Cha­cun de ces méca­nismes et leurs mar­chés res­pec­tifs ont pré­sen­té en effet une série de dys­fonc­tion­ne­ments, pour les­quels les régu­la­teurs du monde entier, de façon concer­tée, ont pro­gres­si­ve­ment affi­né les pistes de solution.

Les mar­chés plus tra­di­tion­nels comme les mar­chés régu­lés d’ac­tions ont mieux résis­té à la crise, mais l’in­no­va­tion finan­cière et une vive concur­rence entre pla­te­formes de négo­cia­tion ont favo­ri­sé le déve­lop­pe­ment de cer­taines formes de tra­ding qui mettent en cause l’ef­fi­cience des mar­chés et l’é­ga­li­té de trai­te­ment des intervenants.
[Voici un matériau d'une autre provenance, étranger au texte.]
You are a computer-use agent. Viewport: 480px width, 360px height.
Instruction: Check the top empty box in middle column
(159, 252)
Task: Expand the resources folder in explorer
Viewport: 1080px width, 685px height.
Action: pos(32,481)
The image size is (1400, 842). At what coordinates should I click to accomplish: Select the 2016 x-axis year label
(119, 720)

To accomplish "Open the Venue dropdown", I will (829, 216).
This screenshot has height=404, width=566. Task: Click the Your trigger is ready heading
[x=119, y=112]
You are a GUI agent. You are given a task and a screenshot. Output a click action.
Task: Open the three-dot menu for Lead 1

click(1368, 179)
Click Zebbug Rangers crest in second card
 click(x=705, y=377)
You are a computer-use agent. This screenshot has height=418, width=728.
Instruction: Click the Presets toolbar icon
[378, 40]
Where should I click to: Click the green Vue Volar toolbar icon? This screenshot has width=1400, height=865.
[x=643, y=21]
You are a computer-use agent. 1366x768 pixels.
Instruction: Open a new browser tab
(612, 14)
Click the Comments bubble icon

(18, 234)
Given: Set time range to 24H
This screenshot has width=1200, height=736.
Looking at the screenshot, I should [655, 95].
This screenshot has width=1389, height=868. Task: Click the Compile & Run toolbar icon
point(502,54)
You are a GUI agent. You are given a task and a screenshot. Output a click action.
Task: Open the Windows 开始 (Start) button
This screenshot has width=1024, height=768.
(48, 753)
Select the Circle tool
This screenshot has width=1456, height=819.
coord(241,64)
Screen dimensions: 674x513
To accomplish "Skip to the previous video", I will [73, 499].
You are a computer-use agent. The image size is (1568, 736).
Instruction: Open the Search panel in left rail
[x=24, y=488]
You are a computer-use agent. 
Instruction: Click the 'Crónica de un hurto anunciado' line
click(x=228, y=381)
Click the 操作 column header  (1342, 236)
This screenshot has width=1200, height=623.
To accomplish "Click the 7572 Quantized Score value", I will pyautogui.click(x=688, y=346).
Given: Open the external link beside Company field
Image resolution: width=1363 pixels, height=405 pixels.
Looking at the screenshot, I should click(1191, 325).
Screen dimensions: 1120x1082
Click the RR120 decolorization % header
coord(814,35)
Les trois faiblesses de la titrisation

La crise, dont l’é­pi­centre se trouve aux États-Unis, a mis au jour au moins trois fai­blesses impor­tantes dans les pra­tiques de la titri­sa­tion.

Une tech­nique pour allé­ger les bilans
La titri­sa­tion est une forme d’in­gé­nie­rie finan­cière qui est mise enœuvre avec suc­cès depuis les années 1970 notam­ment aux États-Unis. Cette tech­nique consiste à ras­sem­bler des créances, par exemple des prêts hypo­thé­caires, des cré­dits à la consom­ma­tion ou encore des prêts consen­tis dans le cadre d’un LBO, dans un pool qui est cédé à une enti­té qui à son tour émet des titres (ABS, MBS, ABCP, CLO…), répar­tis en trois ou quatre tranches au pro­fil de risque dis­tinct (super­se­nior, senior, mez­za­nine, equi­ty) et dont les flux (prin­ci­pal et inté­rêts) sont gagés sur les actifs sous-jacents cédés. La titri­sa­tion per­met de refi­nan­cer les cré­dits dis­tri­bués en allé­geant les bilans ban­caires moyen­nant le trans­fert du risque de cré­dit aux investisseurs.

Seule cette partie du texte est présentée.